Johnson ex rel. Johnson v. Duneland School Corp.

92 F.3d 554
CourtCourt of Appeals for the Seventh Circuit
DecidedAugust 12, 1996
DocketNo. 95-3390
StatusPublished
Cited by1 cases

This text of 92 F.3d 554 (Johnson ex rel. Johnson v. Duneland School Corp.) is published on Counsel Stack Legal Research, covering Court of Appeals for the Seventh Circuit primary law. Counsel Stack provides free access to over 12 million legal documents including statutes, case law, regulations, and constitutions.

Bluebook
Johnson ex rel. Johnson v. Duneland School Corp., 92 F.3d 554 (7th Cir. 1996).

Opinion

ESCHBACH, Circuit Judge.

Plaintiff-Appellant, Michael Johnson, is a disabled child who is eligible under the Individuals with Disabilities Education Act, 20 U.S.C. §§ 1400 et seq. (the “IDEA”), for special educational services. The IDEA entitles a child like Michael to a free public education tailored to the child’s needs until he or she turns 21. The IDEA establishes a system of procedural protections that en[556]*556sures that the child’s parents, teachers, and local educational officials work together to establish an individualized and appropriate educational plan (“IEP”) for the child. Michael and his parents, Jim and Anne Johnson, (collectively, the Johnsons) came to the district court seeking judicial review of a state administrative decision, as allowed by 20 U.S.C. § 1415(e)(2), and a declaration that certain aspects of the administrative proceeding below denied them due process. The district court entered summary judgment against the Johnsons and in favor of each of the defendants. Because we agree with the district court that the Johnsons were not denied due process, we affirm.

I.

Michael is a teenaged boy with a medical history of retardation, attention deficit hyperactivity disorder, leukemia, and acute seizures. Michael was a student in Defendant Duneland School Corporation’s school and he received special educational services through the school and through Defendant Porter County Special Education Interlocal (hereinafter, “the school” refers to both Duneland and the Interlocal). The Johnsons and the school have a history of disagreement regarding Michael’s evaluation and classification. This appeal arises out of a dispute over the development of an IEP for the 1992-93 school year.
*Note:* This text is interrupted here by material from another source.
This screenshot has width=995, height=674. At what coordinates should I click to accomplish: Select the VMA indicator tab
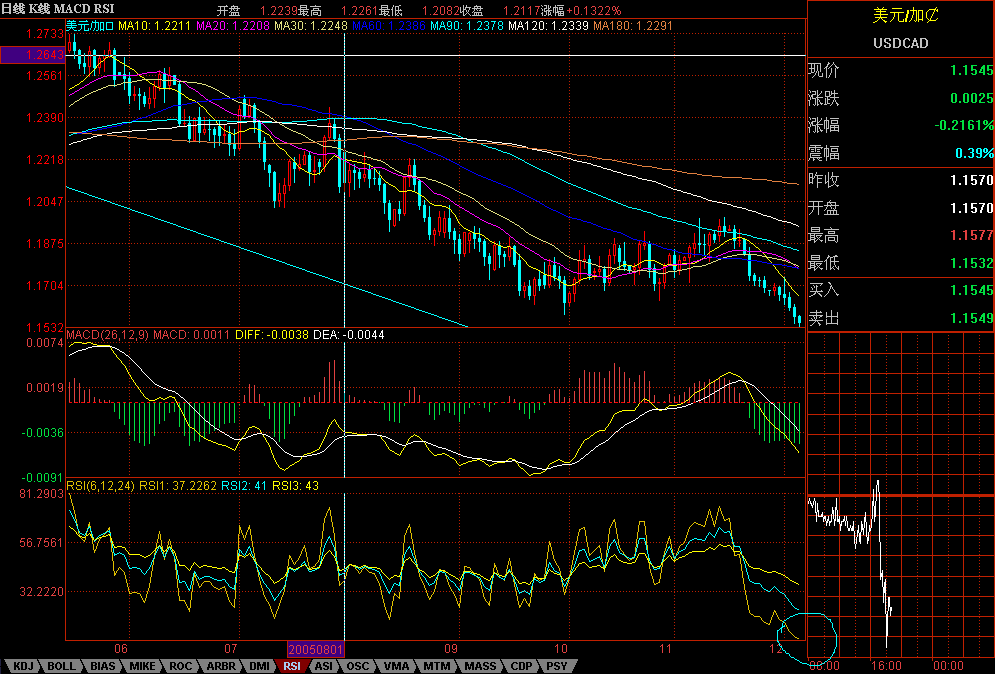pyautogui.click(x=396, y=665)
During the 1991-92 school year, Michael’s IEP called for him to spend 93 percent of his day in special education classes and 7 percent in a “mainstream” classroom. In the fall of that year, Michael’s teachers noted that his seizure activity had worsened, his behavior had decreased in appropriateness, and he had increased difficulty meeting expectations in his mainstream classes. In April of 1992, Michael stopped attending school and received homebound instruction on the recommendation of his treating physician, Dr. Hut-tenlocher, because Michael suffered a head injury and an increased number of seizures. In the summer of 1992, Michael took an experimental drug, Vigabatrin, to control his seizures. Based on Michael’s improved condition, Dr. Huttenlocher recommended that Michael resume attending school with individualized instruction, a full-time aide, and careful supervision.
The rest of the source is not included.